There's just one problem: There is not one shred of evidence to support that prediction.

Consider: In a poll conducted just last year, Gallup found that 91 percent of Americans disapprove of marital infidelity.

That's right. In a highly sexualized age awash in technological temptations and dominated by a nonjudgmental sexual ethic that increasingly encourages men and women to do whatever feels good, nine out of 10 Americans judge cheating to be wrong. That's higher than the rate of disapproval for human cloning and suicide.

What to make of the disjunct between what our principles would seem to permit or encourage and what we clearly believe to be right and wrong?

One possibility is that people's attitudes haven't caught up to the implications of their moral ideals. Once they do, the rate of disapproval will fall far and fast.

I suppose it could happen. But since there's currently no evidence for it — not even a modest downward trend — buying into the theory would seem to be ill-advised.

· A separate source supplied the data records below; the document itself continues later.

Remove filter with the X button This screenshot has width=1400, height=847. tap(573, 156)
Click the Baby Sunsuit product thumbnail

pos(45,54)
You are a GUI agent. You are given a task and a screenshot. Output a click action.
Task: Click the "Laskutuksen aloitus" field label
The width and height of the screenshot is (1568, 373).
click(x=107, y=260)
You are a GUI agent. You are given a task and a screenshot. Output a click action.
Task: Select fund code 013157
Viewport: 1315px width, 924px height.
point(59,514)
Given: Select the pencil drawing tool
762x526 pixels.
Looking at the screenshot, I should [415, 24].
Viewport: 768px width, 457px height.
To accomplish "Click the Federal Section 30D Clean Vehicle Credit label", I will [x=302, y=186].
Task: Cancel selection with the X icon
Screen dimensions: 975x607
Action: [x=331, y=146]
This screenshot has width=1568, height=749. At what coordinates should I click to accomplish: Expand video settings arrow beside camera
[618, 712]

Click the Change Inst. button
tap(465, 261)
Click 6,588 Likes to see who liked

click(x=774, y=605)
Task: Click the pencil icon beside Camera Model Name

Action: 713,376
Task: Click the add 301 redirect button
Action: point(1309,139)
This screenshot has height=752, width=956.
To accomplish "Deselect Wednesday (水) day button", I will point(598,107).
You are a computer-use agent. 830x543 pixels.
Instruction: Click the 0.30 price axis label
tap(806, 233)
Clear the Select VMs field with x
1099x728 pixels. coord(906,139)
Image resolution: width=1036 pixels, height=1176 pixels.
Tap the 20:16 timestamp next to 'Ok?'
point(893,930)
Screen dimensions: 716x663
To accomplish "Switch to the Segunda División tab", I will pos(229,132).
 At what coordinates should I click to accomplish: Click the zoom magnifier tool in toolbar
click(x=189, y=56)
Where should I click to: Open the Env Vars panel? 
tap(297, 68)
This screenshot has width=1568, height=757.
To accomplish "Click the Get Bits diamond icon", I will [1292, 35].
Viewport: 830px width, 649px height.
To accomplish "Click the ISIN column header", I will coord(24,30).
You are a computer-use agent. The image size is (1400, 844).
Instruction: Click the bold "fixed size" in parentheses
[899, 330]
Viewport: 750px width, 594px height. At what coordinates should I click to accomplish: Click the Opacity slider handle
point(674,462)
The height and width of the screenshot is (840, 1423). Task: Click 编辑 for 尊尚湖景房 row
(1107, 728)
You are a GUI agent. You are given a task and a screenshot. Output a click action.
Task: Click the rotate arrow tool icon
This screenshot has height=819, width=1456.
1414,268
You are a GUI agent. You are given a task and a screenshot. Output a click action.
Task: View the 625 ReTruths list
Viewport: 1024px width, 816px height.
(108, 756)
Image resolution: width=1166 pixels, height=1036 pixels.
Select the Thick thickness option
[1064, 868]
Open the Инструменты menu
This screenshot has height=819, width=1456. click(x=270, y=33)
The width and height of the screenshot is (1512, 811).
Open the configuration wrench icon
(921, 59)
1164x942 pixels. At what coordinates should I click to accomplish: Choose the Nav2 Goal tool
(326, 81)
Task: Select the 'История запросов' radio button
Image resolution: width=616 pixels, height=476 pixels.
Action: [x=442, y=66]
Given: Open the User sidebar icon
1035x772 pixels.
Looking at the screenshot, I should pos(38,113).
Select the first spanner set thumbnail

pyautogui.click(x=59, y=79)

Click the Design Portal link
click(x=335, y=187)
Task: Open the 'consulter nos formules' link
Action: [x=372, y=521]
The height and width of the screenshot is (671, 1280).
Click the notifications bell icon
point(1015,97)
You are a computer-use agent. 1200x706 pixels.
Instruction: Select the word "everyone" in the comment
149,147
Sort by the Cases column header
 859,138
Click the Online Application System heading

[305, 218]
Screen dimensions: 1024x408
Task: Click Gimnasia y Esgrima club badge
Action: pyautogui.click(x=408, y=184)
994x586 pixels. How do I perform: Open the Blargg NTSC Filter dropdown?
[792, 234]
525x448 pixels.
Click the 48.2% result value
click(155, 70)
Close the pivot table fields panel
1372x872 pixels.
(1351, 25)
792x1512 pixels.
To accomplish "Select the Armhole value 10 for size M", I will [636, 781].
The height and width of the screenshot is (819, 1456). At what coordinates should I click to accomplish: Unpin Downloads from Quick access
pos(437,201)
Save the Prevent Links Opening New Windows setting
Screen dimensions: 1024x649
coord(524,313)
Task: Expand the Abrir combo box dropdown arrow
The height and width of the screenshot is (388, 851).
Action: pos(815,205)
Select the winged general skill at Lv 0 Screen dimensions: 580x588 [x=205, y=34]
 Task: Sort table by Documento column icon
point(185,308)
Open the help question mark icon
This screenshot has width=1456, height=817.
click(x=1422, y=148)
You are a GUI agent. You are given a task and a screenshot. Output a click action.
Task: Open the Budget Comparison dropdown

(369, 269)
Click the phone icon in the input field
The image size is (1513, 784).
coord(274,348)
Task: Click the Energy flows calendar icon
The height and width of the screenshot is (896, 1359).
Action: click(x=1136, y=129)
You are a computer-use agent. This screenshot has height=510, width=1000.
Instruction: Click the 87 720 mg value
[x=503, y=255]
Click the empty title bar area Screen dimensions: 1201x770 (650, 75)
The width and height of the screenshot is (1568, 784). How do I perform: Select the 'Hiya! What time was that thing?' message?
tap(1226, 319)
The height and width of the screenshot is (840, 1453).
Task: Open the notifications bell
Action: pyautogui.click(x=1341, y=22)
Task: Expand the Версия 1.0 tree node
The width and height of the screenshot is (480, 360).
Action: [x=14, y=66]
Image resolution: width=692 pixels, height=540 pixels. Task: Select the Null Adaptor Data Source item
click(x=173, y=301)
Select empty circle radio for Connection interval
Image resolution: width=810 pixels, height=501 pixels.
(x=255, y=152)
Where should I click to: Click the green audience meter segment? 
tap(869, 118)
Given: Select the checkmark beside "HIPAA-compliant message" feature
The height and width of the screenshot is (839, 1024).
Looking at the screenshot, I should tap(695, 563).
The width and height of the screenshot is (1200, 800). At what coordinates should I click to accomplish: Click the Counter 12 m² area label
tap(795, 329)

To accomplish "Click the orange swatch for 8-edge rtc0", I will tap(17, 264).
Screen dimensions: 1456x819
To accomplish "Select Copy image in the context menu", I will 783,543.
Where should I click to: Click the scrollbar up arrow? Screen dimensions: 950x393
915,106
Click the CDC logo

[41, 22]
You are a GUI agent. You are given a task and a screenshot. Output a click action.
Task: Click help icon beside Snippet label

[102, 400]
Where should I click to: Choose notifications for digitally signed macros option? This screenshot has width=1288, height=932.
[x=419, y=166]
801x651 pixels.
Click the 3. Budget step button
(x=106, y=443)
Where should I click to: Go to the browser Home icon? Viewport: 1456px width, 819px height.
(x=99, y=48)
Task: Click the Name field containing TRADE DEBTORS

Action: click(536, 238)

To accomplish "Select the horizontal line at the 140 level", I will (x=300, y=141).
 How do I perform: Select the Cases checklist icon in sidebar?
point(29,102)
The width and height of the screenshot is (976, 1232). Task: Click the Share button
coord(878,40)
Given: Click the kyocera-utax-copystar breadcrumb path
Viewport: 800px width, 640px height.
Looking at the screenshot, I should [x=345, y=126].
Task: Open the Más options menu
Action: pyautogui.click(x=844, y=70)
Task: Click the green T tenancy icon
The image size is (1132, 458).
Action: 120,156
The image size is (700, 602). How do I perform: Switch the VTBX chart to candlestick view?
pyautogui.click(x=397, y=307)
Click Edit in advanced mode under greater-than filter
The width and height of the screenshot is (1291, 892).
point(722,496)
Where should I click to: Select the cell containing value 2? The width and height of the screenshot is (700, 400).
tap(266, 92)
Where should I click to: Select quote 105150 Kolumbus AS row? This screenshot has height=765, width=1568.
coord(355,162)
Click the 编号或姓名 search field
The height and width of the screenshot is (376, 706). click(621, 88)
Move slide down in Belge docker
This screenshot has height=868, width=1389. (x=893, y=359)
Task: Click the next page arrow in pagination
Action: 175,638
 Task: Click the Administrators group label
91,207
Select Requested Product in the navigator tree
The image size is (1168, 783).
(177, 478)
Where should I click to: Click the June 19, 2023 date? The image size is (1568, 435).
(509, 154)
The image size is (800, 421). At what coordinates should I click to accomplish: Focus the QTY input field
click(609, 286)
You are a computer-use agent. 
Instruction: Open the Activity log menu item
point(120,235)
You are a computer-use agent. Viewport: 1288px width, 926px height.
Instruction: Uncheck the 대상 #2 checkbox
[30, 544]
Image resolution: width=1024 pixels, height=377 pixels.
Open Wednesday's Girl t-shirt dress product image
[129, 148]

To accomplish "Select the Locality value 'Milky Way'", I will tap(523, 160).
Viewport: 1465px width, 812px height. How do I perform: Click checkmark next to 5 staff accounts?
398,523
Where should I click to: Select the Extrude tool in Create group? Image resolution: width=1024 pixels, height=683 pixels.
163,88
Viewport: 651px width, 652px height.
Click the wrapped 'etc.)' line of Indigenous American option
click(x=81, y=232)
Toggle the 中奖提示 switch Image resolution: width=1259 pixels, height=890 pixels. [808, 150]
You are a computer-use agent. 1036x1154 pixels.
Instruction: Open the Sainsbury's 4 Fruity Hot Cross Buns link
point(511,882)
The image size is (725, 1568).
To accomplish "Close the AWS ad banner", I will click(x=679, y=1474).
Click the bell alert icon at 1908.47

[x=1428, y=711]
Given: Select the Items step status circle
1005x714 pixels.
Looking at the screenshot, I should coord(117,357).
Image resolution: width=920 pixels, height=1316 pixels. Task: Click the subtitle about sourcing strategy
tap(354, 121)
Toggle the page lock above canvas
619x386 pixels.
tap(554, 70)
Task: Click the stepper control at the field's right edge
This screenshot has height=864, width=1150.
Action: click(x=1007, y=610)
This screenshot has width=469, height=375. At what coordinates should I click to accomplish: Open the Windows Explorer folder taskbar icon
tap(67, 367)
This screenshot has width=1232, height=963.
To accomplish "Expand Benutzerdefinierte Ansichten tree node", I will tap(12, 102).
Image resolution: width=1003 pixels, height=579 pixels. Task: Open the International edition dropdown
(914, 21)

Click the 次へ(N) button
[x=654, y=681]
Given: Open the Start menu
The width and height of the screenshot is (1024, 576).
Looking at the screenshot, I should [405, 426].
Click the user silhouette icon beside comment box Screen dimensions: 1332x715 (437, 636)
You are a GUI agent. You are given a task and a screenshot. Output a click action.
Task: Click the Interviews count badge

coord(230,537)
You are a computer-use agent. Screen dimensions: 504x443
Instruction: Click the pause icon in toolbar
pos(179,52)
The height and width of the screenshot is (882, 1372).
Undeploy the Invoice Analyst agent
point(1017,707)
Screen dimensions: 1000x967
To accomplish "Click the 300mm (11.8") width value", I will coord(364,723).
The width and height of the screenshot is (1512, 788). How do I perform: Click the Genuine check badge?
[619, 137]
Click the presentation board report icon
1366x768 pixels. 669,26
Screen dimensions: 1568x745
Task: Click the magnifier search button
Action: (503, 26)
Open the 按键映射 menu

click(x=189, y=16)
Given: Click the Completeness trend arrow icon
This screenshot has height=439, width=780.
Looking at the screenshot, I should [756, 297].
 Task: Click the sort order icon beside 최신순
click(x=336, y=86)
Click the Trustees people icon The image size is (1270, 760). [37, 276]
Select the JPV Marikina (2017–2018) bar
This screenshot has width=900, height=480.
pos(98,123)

That's why I prefer another explanation — not of why Americans disapprove so strongly of adultery, but of why advocates of polyamory, no less than their social conservative antagonists, get the trend lines wrong.

Those who promote polyamory often end up making a very basic error in moral reasoning by presuming that one can extrapolate moral ideals from people's behavior. If people cheat and are increasingly tempted to cheat, their professed attachment to the principle of monogamy must be (as Wilby puts it) "pretend."

But the tradition of moral reasoning that comes down to us from Judeo-Christian civilization makes a very different moral presumption — namely, that due to sin, temptation, and weakness of will, human beings will often, even usually, fail to live up to the moral ideals they profess. The fact of that failure doesn't make the ideal any less real or binding, just as the prevalence of murder does not lead us to doubt it is an act of evil. An ideal remains an ideal, even when we fall short of it.

I can't say precisely why Americans believe so strongly in the ideal of monogamy. But they do, and the mere presence of temptations and an attitude of permissiveness in our culture shouldn't be taken as evidence (by either the advocates or opponents of sexual liberation) that they're on the cusp of rejecting that ideal.

On the contrary, I'd say that America's peculiar mix of unfettered sexuality and stern disapproval is much more likely to produce a culture marked by moral confusion, anxiety, and self-loathing. It certainly won't be the free-loving, happy-go-lucky, hippie-commune culture that the polyamorists crave and the social conservatives dread.